I don’t like playing sports, I don’t like watching sports, I don’t care to read about sports teams or results…and it’s also rare that I’m in settings where the national anthem is played. But the one sports team I do support and will actually pay money to watch are the Lynx, Minnesota’s WNBA team, and their games are the one context in which I hear the national anthem played. Last summer, a friend and I went to a regular season game, and before the national anthem played, my friend told me that he was not going to stand for it. I looked around where we were sitting–we appeared to be the only people of color in our section. Lynx fans are a racially diverse group but also predominantly white (we are in Minnesota). I started to feel uncomfortable and expressed that to my friend, and he, out of courtesy to me, ended up standing. I later regretted asking him to put my comfort over his principles, and apologized. And I know that while I felt uncomfortable, I did not feel unsafe–I did not believe that anyone would harm us or even say anything negative to us if we sat down for the anthem.
While I was not brave at that time, and there are many such times, I do also think that we can change and grow in all ways, including in how courageous we are, especially when we have someone else to be brave with. The same friend and I made plans to go to Game 2 of the WNBA finals–the Lynx were one of the two teams in the finals–and we knew that at Game 1, the players of the opposing team had been booed by some Lynx fans when they decided to not be on the floor while the national anthem played. My friend and I talked about what we were going to do–and we decided that this time, we were going to sit, particularly in support of the members of the LA Sparks team. I steeled myself to be okay with feeling uncomfortable.

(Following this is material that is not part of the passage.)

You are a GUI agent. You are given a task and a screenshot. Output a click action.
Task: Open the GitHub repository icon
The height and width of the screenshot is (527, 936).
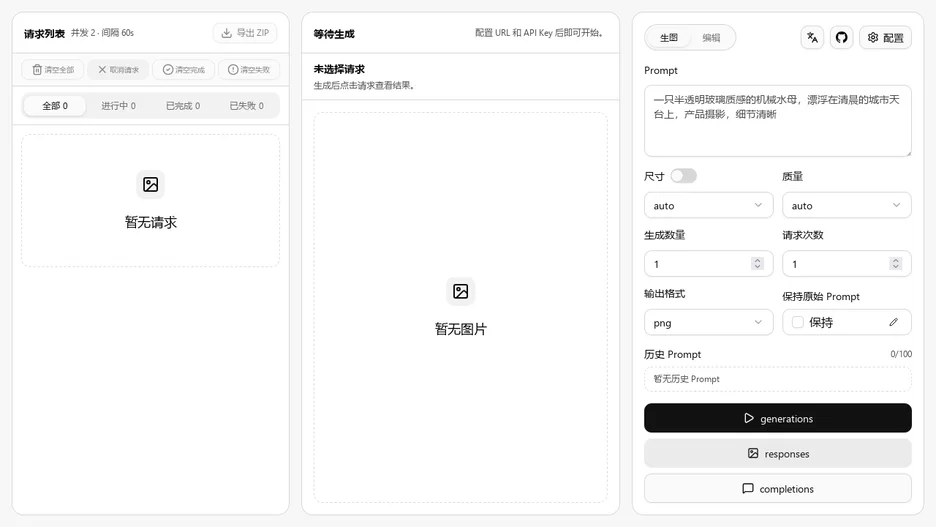(841, 38)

As it turned out, we once again were in a section where all the folks around us looked White. But a white woman had commented positively on the shirt I was wearing (“Demilitarize police”) and she was sitting in the row ahead of us, so I felt better. Many in the crowd booed again as the LA Sparks team left to head to the locker room before the national anthem was played. My friend and I did sit, as did the woman who had commented on my shirt, and an older white woman sitting next to us. No one said anything to us. We all also clapped in an effort to counter the booing as the LA Sparks came out of the locker room to start the game. We probably weren’t heard by the team, but later I did send a message to LA Spark via Facebook, letting them know that I admired their stance, and I respected their right to take such a stance.
I know that I’ve learned to be braver, act more courageously, and take more risks because I have friends who honor and recognize what I already do and friends who push me to be and do better, and I am deeply grateful for both.